Hello,
I am trying to complete a sequence search using RNA-seq reads with the Biostrings function vcountPDict. However, I am running into out-of-memory errors when running vcountPDict() and I'm looking for some guidance with 1) my implementation may not be optimal or 2) what are typically the largest number of sequences in PDict object one can search for?
Background:
I have 4,722 50bp sequences and thier reverse complement that are saved into a PDict Object (length=9444 sequences).

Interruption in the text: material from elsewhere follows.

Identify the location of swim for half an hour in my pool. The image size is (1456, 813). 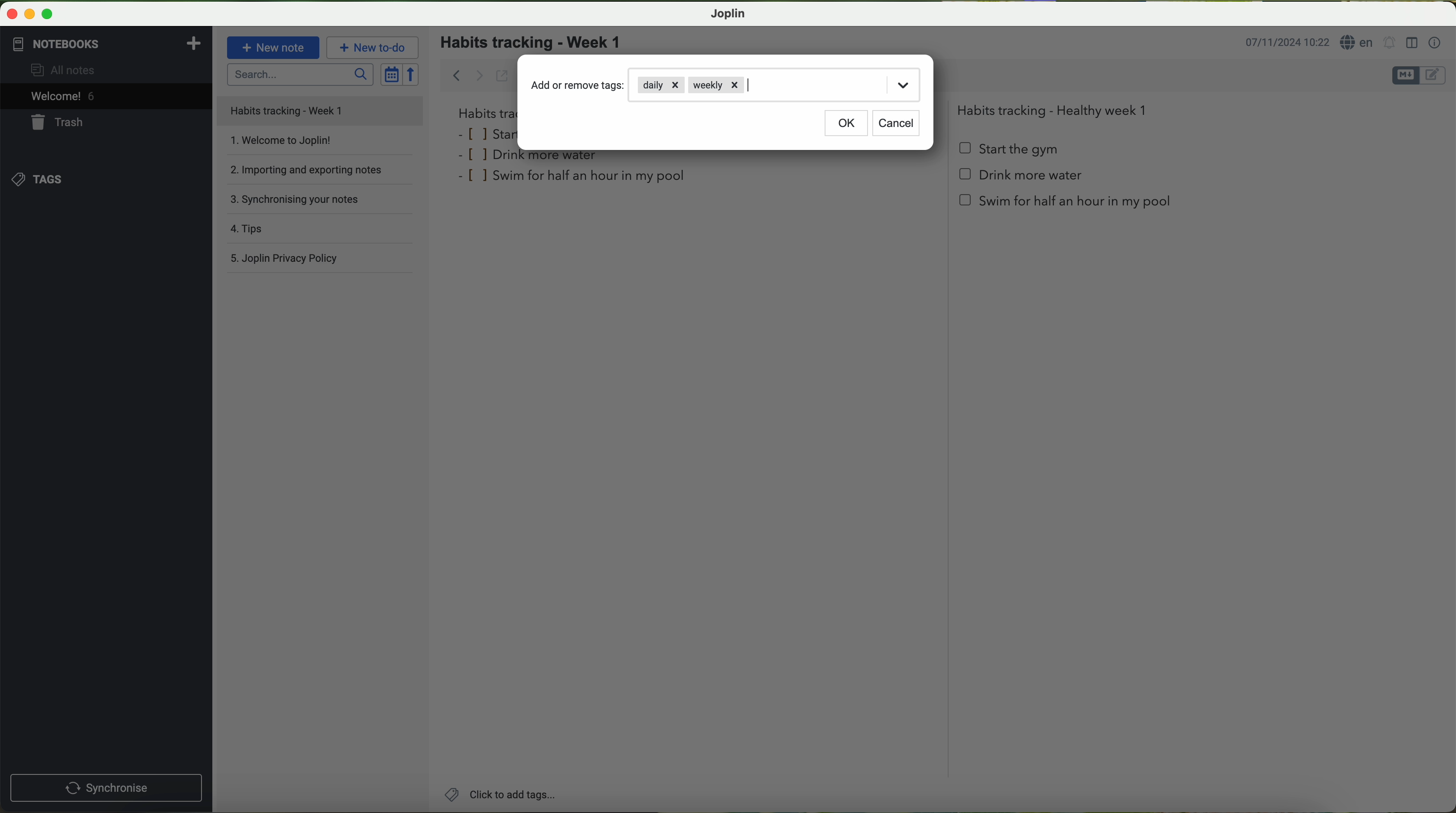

I have on average 5-6 million 75bp RNAseq reads from human Chr 16 that are saved as DNAstringSet object. I am using vcountPDict() function to search the DNAstringSet for the sequences saved in the PDict. But when I run the search with vcountPDict, I get an error "(Error: cannot allocate vector of size 154.7 Gb)" or whatever Gb it was looking for.
I've tried just making the PDict object smaller, but I'm down to 3,000 sequences and I still am getting more than half my searches failing with out-of-memory. So I'd like to hopefully figure out if I'm asking for too many searches and maybe only do 100-200 at a time? Or other suggestions?
CODE:
#create the sequence pattern dictionary
pdict_obj <- sequences %>%
pull(SeqExon, name=Name) %>%
DNAStringSet()
#Add reverse compliment to search
pdict_obj <- c(pdict_obj, magrittr::set_names(reverseComplement(pdict_obj),
paste0("revComp",names(pdict_obj))))
pdict_obj <- PDict(pdict_obj)
#Pull out the RNAseq reads for chr16
gr <- GenomicRanges::GRanges(seqnames = Rle("16"), ranges = IRanges(start=0, end=90354753))
params <- Rsamtools::ScanBamParam(which = gr, what = Rsamtools::scanBamWhat())
RNAseqReads <- Rsamtools::scanBam(bam_file, param = params)[[1]]$seq
#match the sequences
read.matches <- vcountPDict(pdict = pdict_obj,
subject = RNAseqReads,
max.mismatch = 0, min.mismatch = 0,
with.indels = FALSE)
rownames(read.matches) <- names(pdict_obj)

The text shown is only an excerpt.